Bougie vs Endotracheal Tube with Stylet for ED Intubations: an RCT

“…use of a bougie compared with an endotracheal tube + stylet resulted in significantly higher first-attempt intubation success among patients undergoing emergency endotracheal intubation.”

Should we all go bougie first?

As is often the case, the devil is in the details…

This was a single centre clinical trial randomised 757 adult patients to the two arms (bougie vs. stylet) using mostly a C-MAC Macintosh blade.

The primary outcome was first-attempt success in patients with at least one difficult airway characteristics (obesity, short neck, cervical spine immobilisation etc.)

They had a ridiculously high 96% first attempt success rate with the bougie but only an 82% with the stylet. (To put this in perspective, the first attempt success rate in the ANZEDAR registry was 84%)

Before you jump on the gum elastic bougie train, consider a few things.

This study was conducted in an ED where the tradition was to use a bougie first. They would have obviously been more comfortable with this technique and the stylet was new to them.

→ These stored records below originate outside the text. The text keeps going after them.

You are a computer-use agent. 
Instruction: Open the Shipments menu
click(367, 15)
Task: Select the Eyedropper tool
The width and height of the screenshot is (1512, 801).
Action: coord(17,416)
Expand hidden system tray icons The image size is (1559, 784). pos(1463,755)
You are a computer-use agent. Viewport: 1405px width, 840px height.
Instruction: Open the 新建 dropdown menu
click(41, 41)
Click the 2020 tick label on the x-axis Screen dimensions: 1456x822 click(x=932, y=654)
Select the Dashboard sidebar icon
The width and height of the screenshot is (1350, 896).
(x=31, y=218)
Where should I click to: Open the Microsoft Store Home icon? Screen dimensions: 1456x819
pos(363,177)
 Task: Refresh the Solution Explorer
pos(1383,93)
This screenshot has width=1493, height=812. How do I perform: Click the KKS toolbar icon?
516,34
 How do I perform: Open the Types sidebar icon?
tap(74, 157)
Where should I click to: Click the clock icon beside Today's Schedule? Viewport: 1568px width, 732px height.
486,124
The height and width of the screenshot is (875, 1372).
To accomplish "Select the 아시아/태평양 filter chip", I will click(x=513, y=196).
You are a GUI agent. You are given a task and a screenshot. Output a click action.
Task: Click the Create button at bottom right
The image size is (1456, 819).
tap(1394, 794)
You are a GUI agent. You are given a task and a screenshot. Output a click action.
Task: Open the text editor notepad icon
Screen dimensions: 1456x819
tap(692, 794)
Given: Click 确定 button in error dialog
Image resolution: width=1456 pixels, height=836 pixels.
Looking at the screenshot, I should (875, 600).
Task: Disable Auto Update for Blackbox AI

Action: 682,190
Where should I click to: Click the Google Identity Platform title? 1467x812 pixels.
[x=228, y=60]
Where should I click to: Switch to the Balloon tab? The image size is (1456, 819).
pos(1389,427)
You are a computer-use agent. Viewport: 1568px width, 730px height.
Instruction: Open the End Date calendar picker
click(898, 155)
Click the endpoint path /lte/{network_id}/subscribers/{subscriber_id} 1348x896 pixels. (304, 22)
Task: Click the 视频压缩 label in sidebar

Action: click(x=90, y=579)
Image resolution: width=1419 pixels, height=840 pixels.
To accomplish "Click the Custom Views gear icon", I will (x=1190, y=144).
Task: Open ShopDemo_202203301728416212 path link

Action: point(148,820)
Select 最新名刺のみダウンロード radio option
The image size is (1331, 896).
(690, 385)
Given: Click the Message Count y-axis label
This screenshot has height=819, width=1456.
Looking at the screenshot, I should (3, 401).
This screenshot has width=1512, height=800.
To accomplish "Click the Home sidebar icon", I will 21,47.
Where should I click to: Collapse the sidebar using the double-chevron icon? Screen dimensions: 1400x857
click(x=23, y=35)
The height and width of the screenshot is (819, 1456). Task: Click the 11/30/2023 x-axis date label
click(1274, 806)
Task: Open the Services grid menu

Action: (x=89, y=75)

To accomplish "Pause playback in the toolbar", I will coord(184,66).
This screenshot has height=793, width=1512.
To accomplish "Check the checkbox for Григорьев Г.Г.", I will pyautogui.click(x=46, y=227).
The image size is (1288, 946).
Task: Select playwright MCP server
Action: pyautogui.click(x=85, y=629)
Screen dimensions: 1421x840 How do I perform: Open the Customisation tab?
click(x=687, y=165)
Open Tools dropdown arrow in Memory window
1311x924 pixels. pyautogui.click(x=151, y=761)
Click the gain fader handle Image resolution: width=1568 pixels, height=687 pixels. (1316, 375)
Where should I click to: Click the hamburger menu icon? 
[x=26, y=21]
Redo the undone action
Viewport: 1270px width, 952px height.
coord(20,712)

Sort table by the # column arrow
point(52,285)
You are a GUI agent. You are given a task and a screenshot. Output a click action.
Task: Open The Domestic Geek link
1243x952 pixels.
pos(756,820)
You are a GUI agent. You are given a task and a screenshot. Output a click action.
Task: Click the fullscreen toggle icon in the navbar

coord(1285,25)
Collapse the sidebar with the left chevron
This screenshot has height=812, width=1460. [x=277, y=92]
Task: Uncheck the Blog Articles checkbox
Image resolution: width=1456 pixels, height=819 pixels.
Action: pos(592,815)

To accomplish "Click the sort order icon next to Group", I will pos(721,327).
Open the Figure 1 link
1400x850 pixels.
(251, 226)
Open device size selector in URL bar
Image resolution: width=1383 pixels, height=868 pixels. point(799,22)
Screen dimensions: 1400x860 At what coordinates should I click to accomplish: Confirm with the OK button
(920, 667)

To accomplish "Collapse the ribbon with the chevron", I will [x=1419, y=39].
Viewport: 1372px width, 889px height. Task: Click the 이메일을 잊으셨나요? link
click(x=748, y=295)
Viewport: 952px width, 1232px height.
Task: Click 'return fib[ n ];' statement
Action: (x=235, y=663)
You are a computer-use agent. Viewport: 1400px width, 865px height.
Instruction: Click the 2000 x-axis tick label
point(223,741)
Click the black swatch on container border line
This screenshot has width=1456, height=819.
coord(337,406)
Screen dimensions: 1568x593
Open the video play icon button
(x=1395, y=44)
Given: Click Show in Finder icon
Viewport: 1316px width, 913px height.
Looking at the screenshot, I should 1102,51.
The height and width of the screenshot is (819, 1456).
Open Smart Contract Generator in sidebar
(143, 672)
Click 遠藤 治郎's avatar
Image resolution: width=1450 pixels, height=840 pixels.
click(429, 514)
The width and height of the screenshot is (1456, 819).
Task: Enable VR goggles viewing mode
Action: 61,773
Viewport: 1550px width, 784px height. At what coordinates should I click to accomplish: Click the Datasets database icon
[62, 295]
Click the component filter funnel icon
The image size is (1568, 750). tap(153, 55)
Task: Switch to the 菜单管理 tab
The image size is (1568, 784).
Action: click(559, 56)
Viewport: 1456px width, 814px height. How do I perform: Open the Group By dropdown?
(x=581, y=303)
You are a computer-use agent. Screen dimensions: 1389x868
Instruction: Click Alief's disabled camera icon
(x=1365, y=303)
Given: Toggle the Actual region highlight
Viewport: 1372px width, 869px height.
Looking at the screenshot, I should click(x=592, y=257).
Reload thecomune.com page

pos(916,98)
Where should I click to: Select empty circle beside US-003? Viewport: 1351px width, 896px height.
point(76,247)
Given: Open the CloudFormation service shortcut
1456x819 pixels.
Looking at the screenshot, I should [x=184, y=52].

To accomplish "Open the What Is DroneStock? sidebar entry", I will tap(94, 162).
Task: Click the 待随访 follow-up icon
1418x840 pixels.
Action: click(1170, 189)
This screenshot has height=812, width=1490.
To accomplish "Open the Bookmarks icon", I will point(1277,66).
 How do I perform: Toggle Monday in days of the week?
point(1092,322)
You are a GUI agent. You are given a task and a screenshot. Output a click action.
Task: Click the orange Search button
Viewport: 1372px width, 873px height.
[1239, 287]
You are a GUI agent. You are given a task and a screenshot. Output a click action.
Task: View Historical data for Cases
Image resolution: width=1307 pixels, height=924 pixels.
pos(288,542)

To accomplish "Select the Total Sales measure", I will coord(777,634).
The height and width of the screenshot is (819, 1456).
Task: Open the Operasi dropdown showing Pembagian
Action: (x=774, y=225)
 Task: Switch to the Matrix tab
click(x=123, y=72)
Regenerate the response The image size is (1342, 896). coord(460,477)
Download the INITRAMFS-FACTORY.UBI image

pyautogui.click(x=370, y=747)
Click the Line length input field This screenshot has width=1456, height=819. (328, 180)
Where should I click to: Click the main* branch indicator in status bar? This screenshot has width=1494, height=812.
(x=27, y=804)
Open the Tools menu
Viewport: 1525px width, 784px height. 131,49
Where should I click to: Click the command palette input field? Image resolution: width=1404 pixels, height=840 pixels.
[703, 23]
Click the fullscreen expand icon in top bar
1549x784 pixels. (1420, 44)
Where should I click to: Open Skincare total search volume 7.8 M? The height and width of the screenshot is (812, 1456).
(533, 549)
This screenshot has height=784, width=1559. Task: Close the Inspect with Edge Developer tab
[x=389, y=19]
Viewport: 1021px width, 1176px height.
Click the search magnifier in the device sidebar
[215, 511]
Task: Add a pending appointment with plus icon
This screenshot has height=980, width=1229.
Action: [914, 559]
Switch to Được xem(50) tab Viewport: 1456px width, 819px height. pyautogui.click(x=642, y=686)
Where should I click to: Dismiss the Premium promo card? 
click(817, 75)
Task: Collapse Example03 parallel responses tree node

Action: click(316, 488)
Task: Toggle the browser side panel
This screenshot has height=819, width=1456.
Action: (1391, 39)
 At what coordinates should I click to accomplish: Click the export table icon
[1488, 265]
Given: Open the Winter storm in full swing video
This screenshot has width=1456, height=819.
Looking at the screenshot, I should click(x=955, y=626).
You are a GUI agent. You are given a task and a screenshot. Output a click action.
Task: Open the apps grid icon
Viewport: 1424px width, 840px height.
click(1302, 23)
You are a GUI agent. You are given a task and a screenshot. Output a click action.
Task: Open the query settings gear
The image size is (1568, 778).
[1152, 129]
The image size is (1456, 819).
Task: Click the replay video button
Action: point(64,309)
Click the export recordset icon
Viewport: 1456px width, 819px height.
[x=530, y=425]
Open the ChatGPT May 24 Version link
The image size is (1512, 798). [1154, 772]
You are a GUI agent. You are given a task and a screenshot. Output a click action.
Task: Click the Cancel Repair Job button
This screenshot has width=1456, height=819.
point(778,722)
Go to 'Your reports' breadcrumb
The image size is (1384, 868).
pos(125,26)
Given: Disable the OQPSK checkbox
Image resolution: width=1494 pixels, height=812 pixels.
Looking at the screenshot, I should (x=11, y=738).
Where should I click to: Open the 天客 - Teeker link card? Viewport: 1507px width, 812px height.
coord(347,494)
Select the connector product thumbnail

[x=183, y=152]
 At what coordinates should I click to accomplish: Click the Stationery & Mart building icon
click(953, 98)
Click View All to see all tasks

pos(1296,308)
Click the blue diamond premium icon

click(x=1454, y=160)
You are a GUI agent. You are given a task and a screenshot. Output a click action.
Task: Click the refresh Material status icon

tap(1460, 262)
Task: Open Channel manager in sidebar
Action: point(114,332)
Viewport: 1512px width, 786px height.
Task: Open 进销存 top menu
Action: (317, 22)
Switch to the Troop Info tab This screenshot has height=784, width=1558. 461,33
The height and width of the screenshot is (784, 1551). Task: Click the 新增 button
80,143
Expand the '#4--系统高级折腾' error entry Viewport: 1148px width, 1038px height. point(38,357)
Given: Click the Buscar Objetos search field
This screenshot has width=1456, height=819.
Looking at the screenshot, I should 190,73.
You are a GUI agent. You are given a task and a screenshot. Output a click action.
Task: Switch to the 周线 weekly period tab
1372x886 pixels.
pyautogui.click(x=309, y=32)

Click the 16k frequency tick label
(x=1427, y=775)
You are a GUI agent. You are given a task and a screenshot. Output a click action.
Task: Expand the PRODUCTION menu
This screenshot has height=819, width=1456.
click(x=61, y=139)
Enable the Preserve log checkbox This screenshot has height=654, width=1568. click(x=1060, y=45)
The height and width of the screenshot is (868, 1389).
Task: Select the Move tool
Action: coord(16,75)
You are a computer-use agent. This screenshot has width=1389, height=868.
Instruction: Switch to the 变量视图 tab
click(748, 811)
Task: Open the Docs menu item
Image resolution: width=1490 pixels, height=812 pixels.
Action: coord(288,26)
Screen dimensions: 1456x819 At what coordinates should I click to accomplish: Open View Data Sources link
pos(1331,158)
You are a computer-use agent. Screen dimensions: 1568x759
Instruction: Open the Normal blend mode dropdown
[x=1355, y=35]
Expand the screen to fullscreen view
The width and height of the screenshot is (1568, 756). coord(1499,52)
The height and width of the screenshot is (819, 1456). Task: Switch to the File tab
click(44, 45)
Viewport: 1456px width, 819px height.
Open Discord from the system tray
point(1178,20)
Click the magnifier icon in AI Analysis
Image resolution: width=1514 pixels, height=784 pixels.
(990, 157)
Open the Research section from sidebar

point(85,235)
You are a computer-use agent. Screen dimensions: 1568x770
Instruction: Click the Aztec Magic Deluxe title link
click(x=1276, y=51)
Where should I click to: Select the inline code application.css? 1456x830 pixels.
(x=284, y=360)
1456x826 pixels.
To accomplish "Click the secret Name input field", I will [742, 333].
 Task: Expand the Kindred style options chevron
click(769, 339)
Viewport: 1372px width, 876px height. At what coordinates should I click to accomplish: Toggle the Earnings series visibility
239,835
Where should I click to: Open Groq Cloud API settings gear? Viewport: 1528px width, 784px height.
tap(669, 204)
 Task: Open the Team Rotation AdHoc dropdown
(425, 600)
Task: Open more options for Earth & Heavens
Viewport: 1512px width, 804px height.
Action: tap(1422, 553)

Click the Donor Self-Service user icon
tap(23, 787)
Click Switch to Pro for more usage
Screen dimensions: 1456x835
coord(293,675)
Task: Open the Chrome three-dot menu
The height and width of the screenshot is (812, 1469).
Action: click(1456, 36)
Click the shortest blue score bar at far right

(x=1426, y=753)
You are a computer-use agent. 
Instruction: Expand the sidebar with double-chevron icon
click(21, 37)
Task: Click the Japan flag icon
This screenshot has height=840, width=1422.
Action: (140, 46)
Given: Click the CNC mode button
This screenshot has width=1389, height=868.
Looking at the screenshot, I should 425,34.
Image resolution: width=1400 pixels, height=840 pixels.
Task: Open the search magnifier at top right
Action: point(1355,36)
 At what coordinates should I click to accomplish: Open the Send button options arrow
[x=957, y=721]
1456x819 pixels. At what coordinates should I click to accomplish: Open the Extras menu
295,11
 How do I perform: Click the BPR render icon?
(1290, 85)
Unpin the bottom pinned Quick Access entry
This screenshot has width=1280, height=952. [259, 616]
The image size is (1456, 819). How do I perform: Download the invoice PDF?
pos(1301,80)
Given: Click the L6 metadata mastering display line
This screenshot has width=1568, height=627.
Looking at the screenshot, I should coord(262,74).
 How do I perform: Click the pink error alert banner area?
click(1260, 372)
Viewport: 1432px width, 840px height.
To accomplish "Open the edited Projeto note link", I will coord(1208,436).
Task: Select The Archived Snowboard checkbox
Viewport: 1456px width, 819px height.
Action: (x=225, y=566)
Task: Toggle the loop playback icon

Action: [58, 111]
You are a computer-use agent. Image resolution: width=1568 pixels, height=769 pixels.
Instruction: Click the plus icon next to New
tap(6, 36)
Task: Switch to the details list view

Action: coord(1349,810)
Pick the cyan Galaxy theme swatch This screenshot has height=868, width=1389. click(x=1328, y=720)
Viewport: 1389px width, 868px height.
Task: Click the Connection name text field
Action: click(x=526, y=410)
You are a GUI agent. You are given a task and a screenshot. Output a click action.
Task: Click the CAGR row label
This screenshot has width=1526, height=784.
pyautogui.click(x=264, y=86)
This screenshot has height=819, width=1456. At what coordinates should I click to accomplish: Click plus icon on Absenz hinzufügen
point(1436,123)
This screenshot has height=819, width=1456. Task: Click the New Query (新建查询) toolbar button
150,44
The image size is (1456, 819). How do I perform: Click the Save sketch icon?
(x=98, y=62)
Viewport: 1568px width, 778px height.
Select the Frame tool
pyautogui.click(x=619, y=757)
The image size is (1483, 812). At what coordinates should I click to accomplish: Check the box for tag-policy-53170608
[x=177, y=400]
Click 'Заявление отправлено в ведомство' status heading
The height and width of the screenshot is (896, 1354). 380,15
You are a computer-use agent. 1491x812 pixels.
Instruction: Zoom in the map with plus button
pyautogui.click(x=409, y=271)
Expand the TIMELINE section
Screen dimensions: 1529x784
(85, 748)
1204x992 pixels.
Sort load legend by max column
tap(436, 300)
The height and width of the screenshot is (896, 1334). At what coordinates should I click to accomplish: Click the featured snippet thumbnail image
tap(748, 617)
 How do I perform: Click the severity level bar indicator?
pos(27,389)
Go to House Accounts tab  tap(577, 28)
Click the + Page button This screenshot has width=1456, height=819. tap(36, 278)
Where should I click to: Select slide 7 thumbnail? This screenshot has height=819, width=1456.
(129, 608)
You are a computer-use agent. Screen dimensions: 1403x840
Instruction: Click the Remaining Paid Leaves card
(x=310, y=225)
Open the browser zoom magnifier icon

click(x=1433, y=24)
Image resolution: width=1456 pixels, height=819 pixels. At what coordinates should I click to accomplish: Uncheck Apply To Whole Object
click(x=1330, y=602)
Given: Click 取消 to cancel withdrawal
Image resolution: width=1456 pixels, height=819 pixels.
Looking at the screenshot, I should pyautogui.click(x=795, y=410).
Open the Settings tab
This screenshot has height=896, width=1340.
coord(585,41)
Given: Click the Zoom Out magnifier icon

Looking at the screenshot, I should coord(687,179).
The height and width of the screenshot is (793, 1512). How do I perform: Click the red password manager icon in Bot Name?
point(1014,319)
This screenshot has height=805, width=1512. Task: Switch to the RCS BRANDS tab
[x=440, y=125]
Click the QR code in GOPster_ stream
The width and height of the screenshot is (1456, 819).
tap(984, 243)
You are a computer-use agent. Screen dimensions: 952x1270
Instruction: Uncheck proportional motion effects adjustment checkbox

The vast majority of the intubations were done by less experienced PGY 2 - 4 emergency residents and fellows. Emergency medicine faculty only performed 3% of the procedures.

The incidence of hypoxemia (13% vs. 14%) did not differ between the groups. This is a more relevant patient oriented outcome. This study did not report any patient harms from the lower first-attempt success of the stylet (but to be fair, was not powered for safety).

In the end, I don’t think this study will be overly practice changing. Most clinicians will stick with what they know best. But a 96% first pass success rate is extremely high and hard to ignore.